8.2             In addition to the exclusions and limitations of liability set forth in clause 7and this clause 8, the entire liability of Licensor (and irrespective of the basis of such liability) to pay any damages, compensation or any other amounts during the term of this Agreement shall be limited and capped to an aggregate amount equal to the total aggregate license fee actually paid by Licensee to Licensor for the provision of the Services during the preceding twelve (12) months prior to the act or omission that the liability arises from.

9.                Term and Termination

9.1             This Agreement shall come into force and be effective as of the date of Licensee’s installation for the first time of the software licensed pursuant to this Agreement (“Effective Date”) and shall continue in full force and effect until terminated by either party in accordance with this section 9.

9.2             Either party may terminate this Agreement for convenience with at least 6 months prior written notice at any time.

9.3             In case of Licensee’s material breach of this Agreement, Licensor is entitled to terminate this Agreement with immediate effect. Without limiting the generality of the foregoing (i) any failure by Licensee to pay any license fees due and/or (ii) any failure by Licensee to comply with the terms and conditions of this Agreement shall be deemed a material breach of this Agreement.

9.4             Notwithstanding anything to the contrary set out in section 9.1, if Licensee has acquired a trial license only for the Services, this Agreement shall cease automatically and without notice at the end of the trial period as set out at the webpage www.cloudbuckit.com

9.5             Upon termination of this Agreement and irrespective of the reason for such termination, Licensee shall immediately (i) cease to use the Services and (ii) Licensor shall be entitled to delete any and all content stored at the date of expiration of this Agreement and it shall thus remain the sole responsibility of Licensee to ensure that any content stored is removed by Licensee prior to expiration of this Agreement.

9.6             Clauses 2, 4, 6, 7, 8and 10in this Agreement shall survive any termination hereof.

10.             Miscellaneous

10.1           This Agreement constitutes the entire, full and complete agreement between Licensee and Licensor concerning the subject matter hereof and supersedes any and all prior agreements whether oral or in writing.
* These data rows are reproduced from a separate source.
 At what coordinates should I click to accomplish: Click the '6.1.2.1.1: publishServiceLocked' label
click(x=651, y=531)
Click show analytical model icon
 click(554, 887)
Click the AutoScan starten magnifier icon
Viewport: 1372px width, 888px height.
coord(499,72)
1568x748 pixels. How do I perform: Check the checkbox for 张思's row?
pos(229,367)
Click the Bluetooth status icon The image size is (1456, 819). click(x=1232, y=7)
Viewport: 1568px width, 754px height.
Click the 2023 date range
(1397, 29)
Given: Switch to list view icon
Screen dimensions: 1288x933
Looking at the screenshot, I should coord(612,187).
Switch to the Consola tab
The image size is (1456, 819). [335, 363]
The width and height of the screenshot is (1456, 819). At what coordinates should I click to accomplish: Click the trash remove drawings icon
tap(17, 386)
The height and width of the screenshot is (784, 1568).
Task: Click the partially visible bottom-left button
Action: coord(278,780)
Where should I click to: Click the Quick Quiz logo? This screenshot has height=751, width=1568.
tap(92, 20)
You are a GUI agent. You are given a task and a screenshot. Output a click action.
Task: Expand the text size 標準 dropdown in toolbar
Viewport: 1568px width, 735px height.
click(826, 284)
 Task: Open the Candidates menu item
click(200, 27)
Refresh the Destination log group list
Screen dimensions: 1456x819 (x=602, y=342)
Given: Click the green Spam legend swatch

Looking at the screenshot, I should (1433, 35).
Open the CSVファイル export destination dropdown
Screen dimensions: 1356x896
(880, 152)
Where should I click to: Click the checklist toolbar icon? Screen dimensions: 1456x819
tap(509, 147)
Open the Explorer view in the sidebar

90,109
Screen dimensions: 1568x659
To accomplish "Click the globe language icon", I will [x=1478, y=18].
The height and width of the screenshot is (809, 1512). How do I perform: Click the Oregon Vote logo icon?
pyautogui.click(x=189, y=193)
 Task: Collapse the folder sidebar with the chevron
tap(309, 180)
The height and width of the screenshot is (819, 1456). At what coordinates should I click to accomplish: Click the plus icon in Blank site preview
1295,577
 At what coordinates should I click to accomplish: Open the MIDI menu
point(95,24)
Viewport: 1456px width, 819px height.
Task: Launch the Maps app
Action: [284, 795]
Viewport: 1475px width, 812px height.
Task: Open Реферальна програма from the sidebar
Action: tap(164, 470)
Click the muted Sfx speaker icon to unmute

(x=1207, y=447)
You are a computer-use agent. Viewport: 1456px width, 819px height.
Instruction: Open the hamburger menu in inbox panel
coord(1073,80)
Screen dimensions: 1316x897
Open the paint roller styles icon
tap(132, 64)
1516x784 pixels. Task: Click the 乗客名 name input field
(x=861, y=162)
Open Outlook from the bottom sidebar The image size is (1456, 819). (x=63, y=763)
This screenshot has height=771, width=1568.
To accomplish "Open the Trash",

Representations by Licensor, whether oral, in writing, electronic or otherwise, that are not expressly set forth or referred to in this Agreement shall not be binding upon Licensor and do not constitute part of this Agreement.

10.2           Licensee shall not be entitled to assign this Agreement or any of Licensee’s rights or obligations under this Agreement to any third party without the prior written consent of Licensor.

10.3           A party shall not be liable for non-performance of its obligations (other than failure to pay any amounts due) in the event that a situation arises beyond its reasonable control including failure or breakdown of telecommunications networks and lines, regulations by government authorities, lock-outs, strikes, infrastructure breakdowns, natural disasters, epidemics, pandemics, acts of terrorism, fires, floods, storms, fire storms, sabotage, vandalism, damages caused by computer virus, hacking, war, civil wars, riots, nuclear disaster etc.

10.4           This Agreement shall be governed by and construed in accordance with Danish law however excluding (i) any rules concerning choice of law and (ii) the UN Convention on Contracts for the International Sale of Goods (“CISG”), which shall not apply. Any disputes arising from this Agreement shall be subject to the jurisdiction of the ordinary Danish courts.